Mission accomplished as I am absolutely bewildered at what I am hearing.   The album starts up with a song called “Let Monkeys Rule” that is wildly trippy and truly original.   Next up on “Give and Take”, there is actually a bluesy guitar sound that I liked very much.   On track three “Pandemonium Ensues”, all I have to say is Tim Burton is calling!   Here you are getting a creepy ‘n’ weird circus effect full of oddities & wonder that comes straight out of left field.   A similar tone is picked up on song 11 “The Night Weeps” where I can’t help but not think of The Nightmare Before Christmas.   I’d also like to add that I think Professor P was channeling Beck at times.   I picked up on this on installment four “Origami Heart” and also on “X-Ray Eyes” where I heard a very good vocal performance.   On song five “Another Love”, the listener is hearing a chant-like number with a heavy percussive presence and a wide vocal range that definitely stands out.   Next up we have a nice little acoustic folk number titled “Sir Paul and Rebel John” that actually displays an old-world style.   And yes, he is talking about the famous Beatles.   Moving along we have “Waves of Darkness” where a mysterious cloud fills the room, relaxes you and puts you into a deep sleep.   And note to self, this really didn’t happen to me; it was all for dramatic effect.   On track 10 “Bimbo Bambi”, you get a fun song with a fun beat done in a quirky fashion.   The record ends on a high note by incorporating catchy vocal harmonies and 50s-style rock.   The sound here is contagious on “Lydia” and I honestly would love to hear a whole CD of just this.

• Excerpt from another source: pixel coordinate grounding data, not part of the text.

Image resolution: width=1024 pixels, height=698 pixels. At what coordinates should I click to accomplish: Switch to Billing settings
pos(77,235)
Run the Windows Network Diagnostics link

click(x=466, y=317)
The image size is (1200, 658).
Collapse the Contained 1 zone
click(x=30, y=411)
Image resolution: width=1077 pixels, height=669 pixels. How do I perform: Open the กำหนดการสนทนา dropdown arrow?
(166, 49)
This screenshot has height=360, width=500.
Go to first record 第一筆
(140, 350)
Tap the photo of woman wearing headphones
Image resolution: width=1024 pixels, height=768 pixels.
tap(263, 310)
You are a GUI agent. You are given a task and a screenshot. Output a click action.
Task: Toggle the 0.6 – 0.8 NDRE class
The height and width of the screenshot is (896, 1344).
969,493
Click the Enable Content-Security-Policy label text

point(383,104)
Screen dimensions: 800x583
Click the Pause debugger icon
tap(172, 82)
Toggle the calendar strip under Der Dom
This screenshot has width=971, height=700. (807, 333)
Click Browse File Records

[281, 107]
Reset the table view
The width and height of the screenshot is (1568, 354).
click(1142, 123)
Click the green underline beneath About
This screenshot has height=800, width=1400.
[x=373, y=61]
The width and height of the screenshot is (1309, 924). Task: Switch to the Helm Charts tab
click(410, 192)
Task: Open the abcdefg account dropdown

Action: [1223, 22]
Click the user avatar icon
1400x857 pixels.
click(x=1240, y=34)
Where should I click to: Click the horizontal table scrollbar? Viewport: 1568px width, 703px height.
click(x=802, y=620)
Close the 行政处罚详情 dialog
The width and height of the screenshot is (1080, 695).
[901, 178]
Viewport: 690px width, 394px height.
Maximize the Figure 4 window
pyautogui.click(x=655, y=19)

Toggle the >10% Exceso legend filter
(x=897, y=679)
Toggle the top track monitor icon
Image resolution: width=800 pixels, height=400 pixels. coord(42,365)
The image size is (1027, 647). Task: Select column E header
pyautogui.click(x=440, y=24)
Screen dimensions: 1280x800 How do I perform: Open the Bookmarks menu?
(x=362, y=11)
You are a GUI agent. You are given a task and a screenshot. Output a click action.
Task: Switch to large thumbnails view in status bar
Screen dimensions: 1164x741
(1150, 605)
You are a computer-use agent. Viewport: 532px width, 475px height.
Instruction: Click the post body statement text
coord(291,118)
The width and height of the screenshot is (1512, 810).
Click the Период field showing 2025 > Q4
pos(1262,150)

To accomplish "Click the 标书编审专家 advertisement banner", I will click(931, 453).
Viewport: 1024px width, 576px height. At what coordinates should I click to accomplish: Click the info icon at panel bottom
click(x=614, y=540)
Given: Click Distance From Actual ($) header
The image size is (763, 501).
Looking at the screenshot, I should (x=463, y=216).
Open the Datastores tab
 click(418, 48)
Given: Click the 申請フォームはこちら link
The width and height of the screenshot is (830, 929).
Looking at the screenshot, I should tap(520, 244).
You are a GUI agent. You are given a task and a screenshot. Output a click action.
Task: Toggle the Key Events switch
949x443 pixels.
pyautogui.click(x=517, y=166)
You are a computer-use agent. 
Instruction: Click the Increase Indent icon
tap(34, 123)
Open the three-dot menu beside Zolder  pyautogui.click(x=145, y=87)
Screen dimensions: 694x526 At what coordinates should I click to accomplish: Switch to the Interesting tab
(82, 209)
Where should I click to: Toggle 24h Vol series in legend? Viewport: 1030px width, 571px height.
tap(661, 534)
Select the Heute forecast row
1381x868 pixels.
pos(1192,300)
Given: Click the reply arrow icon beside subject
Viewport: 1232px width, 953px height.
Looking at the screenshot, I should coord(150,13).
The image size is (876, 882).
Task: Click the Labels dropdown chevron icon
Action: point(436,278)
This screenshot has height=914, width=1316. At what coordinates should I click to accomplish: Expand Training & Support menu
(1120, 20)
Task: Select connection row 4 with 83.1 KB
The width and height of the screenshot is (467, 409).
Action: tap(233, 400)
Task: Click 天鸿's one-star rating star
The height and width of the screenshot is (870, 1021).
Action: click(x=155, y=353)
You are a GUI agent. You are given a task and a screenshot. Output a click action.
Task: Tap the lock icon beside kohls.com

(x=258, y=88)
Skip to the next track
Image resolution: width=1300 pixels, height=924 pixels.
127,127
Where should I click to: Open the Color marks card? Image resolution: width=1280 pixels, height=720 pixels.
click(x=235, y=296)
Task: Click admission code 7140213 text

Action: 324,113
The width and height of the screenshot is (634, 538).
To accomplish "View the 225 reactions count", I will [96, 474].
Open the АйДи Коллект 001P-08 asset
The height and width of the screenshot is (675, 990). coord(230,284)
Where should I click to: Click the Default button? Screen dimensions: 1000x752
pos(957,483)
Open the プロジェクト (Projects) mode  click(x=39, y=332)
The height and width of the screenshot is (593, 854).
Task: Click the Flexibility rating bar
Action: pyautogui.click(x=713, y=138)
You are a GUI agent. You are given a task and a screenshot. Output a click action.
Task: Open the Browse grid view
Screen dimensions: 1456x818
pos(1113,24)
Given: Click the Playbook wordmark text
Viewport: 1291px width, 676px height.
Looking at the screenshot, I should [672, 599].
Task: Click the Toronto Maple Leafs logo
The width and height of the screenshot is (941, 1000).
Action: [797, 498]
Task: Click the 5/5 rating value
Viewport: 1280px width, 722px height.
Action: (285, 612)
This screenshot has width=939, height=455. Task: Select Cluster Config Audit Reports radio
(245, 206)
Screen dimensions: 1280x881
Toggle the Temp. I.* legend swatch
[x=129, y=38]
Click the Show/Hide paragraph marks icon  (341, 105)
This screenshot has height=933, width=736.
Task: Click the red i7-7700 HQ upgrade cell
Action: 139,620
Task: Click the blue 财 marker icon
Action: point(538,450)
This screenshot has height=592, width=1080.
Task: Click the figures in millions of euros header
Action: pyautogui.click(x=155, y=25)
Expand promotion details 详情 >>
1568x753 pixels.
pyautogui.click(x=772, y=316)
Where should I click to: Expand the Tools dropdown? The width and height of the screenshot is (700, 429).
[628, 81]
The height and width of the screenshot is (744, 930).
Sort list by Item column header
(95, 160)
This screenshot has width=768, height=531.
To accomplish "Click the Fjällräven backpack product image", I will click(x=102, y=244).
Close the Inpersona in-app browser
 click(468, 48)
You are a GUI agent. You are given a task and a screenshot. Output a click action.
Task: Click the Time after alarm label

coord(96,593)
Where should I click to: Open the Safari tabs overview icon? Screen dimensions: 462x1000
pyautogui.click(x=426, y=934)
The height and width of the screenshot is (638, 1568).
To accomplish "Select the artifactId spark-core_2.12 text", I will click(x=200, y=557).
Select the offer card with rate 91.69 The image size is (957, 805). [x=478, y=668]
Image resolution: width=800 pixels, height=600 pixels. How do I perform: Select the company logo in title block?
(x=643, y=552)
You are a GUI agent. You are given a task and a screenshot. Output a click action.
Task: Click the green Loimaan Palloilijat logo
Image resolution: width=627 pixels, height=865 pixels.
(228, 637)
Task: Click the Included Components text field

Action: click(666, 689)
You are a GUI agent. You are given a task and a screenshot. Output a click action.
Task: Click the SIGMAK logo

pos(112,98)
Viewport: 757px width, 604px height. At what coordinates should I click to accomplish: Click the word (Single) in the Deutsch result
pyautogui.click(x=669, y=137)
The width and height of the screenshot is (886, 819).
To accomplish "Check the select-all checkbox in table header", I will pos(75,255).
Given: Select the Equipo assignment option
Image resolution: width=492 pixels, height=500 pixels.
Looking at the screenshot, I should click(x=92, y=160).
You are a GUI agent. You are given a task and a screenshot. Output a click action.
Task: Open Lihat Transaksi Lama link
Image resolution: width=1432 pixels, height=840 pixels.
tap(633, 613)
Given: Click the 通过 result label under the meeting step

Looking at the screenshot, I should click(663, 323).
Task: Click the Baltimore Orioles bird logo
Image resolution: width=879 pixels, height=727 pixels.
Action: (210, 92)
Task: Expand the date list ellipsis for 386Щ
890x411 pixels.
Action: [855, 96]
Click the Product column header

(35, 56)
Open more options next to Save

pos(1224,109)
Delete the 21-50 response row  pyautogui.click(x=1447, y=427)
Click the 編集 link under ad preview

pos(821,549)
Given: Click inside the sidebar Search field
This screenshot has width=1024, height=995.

I respect Professor Pandemonium for being so diverse in taste, but it’s a little too much for me.   I think if Douglas La Ferle calmed it down a bit and focused more on vocal harmonizing and less on eccentricities you would have a much more balanced record.   I’m not saying the Professor should lose his wacky ways because that’s what makes him unique but maybe just tame it.   Bizarre, kooky and offbeat is all fine and dandy for Professor Pandemonium’s Cabinet of Wonders, but I’d really love to hear more songs like “Lydia”.   I do give credit to this artist for being so damn creative and for not being afraid to try something new.